GIVEN RECORDS -
____
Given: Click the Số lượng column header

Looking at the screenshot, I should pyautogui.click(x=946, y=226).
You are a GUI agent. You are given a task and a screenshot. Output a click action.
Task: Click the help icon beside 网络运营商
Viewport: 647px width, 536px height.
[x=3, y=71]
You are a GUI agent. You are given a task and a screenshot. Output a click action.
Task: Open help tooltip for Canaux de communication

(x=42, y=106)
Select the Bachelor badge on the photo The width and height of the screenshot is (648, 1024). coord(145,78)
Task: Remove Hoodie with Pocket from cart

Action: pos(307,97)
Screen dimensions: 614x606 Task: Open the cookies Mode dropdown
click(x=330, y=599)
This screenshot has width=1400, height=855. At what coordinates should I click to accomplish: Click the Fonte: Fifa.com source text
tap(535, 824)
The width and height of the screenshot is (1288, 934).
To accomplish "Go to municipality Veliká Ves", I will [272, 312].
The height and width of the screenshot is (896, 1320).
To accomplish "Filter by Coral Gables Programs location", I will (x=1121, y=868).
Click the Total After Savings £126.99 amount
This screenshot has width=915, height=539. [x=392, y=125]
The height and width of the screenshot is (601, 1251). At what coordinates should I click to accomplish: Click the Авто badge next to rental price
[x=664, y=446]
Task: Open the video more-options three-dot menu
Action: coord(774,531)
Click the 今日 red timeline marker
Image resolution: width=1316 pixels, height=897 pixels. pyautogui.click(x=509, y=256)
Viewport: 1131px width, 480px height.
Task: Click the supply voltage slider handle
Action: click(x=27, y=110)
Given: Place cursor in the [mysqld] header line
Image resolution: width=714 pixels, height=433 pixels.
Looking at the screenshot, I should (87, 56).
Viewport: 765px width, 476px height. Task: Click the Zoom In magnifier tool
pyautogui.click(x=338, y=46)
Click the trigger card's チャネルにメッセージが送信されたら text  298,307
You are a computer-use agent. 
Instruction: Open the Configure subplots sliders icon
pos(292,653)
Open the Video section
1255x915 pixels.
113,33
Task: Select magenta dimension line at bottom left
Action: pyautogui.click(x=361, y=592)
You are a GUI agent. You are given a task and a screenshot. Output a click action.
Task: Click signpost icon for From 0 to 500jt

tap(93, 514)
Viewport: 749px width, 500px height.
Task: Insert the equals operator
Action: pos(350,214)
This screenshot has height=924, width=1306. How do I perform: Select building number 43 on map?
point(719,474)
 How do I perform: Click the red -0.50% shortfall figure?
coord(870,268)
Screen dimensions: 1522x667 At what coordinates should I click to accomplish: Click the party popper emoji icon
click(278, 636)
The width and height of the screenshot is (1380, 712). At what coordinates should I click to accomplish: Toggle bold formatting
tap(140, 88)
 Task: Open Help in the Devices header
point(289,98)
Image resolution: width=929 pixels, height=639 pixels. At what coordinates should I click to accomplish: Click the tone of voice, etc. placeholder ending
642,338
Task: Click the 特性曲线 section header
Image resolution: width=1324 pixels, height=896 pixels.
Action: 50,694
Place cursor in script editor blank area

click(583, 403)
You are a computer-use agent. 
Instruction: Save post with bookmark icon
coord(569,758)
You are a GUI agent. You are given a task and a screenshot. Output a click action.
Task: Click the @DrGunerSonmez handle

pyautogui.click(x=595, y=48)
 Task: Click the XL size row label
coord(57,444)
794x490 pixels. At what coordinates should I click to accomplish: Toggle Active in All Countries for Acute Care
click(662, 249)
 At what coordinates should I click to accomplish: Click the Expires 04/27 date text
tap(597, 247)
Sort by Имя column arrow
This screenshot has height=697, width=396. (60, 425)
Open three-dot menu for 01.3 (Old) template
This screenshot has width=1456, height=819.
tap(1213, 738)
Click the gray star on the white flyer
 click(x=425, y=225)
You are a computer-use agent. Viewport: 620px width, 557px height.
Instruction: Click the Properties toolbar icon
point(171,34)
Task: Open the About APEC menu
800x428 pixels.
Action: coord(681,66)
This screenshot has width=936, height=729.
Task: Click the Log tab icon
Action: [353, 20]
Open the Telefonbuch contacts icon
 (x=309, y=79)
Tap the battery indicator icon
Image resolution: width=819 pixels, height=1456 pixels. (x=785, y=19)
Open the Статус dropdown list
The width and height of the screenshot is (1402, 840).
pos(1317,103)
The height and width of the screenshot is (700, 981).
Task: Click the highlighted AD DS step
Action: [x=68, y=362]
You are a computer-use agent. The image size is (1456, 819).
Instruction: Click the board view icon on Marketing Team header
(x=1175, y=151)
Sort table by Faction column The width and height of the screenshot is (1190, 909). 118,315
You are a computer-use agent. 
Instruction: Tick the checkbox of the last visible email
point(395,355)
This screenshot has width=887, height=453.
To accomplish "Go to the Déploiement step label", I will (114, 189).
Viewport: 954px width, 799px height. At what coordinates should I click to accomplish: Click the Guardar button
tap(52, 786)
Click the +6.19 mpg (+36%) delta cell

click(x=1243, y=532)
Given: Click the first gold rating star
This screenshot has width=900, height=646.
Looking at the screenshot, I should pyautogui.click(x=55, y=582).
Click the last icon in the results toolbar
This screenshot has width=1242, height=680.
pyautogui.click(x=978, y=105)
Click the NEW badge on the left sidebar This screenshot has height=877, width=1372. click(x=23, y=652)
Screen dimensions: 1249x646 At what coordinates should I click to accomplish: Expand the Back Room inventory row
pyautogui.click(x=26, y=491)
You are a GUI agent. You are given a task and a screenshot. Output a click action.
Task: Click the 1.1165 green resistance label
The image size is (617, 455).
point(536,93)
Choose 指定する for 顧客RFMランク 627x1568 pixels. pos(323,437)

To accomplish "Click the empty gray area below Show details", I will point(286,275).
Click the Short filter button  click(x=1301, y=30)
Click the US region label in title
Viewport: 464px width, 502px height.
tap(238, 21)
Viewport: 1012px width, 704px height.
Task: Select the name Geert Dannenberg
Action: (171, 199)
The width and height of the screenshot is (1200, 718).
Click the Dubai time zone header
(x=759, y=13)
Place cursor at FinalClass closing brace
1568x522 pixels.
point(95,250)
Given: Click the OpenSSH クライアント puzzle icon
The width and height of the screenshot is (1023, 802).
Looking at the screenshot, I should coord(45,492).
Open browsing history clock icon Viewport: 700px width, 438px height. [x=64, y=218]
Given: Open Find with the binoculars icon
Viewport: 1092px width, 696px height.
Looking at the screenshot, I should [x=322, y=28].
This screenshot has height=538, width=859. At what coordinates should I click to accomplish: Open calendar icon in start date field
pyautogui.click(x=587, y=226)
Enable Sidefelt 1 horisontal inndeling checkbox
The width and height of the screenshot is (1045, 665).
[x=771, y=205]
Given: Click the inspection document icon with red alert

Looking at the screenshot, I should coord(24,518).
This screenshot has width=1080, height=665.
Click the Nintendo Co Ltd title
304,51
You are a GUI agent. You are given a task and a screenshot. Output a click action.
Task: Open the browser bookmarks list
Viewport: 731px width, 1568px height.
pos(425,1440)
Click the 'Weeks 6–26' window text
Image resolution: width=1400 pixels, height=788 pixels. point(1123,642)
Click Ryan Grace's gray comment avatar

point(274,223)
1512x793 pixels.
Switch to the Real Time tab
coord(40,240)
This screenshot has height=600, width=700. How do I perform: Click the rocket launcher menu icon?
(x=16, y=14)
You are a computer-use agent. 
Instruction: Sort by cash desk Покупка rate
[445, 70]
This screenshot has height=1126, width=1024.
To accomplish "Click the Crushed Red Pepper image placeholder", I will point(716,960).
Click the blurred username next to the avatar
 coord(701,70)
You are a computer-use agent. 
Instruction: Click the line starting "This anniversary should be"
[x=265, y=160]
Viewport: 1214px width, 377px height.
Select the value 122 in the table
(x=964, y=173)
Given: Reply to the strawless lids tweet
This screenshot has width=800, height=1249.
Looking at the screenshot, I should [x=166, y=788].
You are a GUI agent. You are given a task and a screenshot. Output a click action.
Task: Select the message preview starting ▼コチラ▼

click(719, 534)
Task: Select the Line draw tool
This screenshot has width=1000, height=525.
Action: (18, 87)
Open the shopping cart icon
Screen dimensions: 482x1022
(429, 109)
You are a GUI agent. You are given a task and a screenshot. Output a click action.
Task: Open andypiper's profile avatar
____
Among the lines of the material, count those that contain the string "section" and state only that count.

TASK RESPONSE - 2